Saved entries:
►

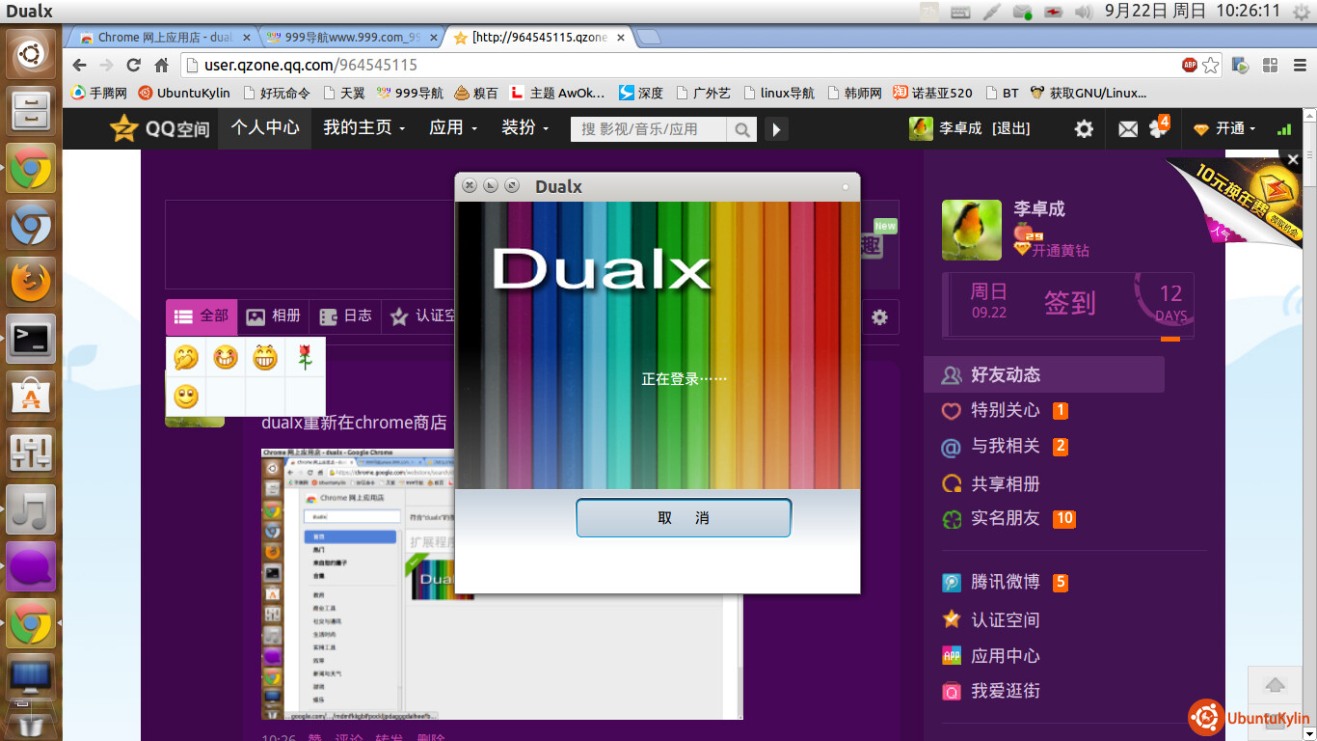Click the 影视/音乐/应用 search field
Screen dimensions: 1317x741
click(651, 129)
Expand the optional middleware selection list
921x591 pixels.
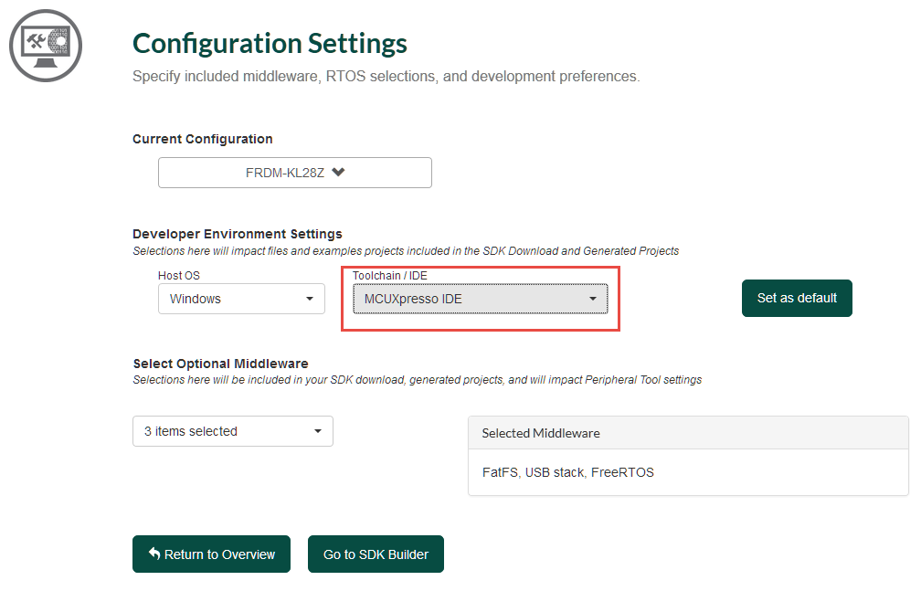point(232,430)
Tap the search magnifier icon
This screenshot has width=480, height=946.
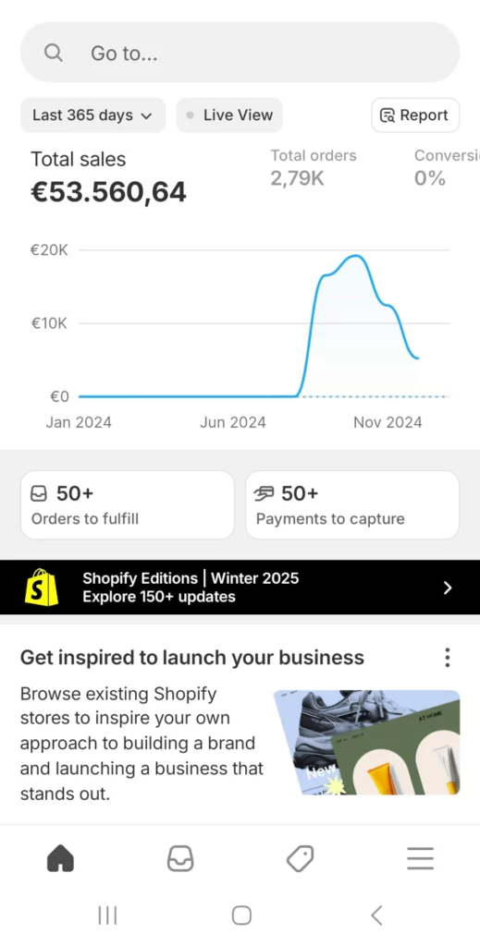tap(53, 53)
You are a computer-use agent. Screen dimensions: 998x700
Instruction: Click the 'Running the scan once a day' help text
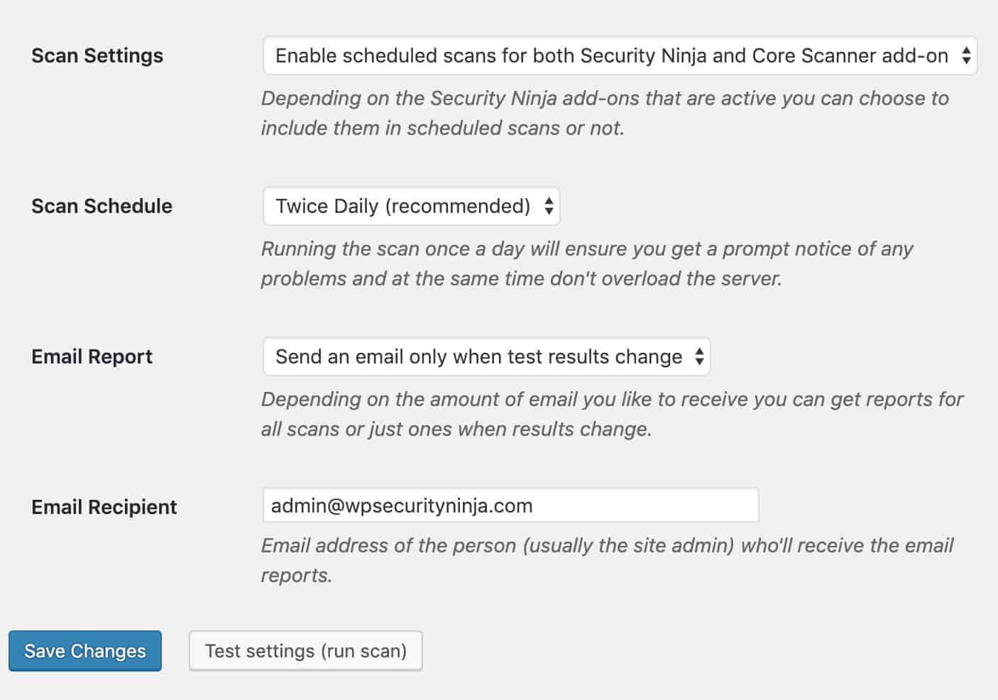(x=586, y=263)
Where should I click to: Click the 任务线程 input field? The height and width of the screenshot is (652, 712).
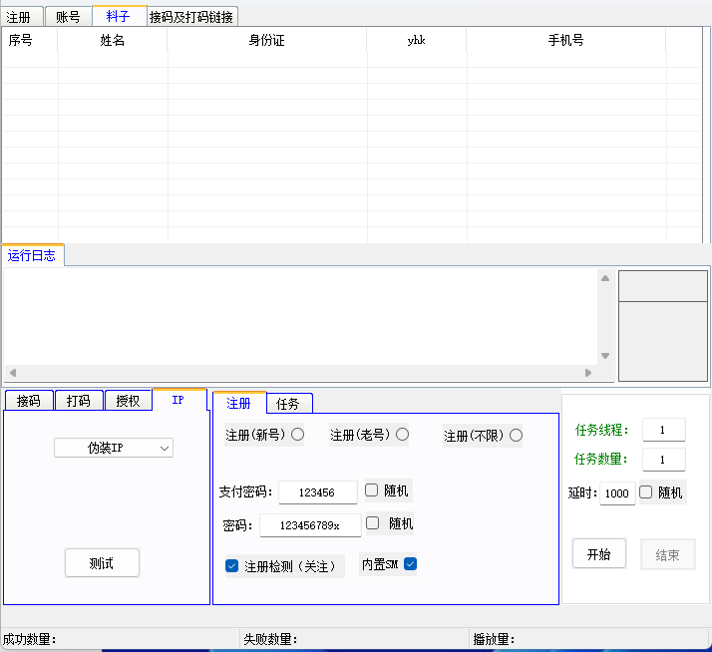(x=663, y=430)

◄

ASSIGNMENT
Give back exactly the lines from the one containing "Instruction: Click the" through the last line above, both included, and none of the pictures.

TASK RESPONSE
Instruction: Click the 'Running the scan once a day' help text
(x=586, y=263)
Where should I click to: Click the 任务线程 input field? The height and width of the screenshot is (652, 712).
(x=663, y=430)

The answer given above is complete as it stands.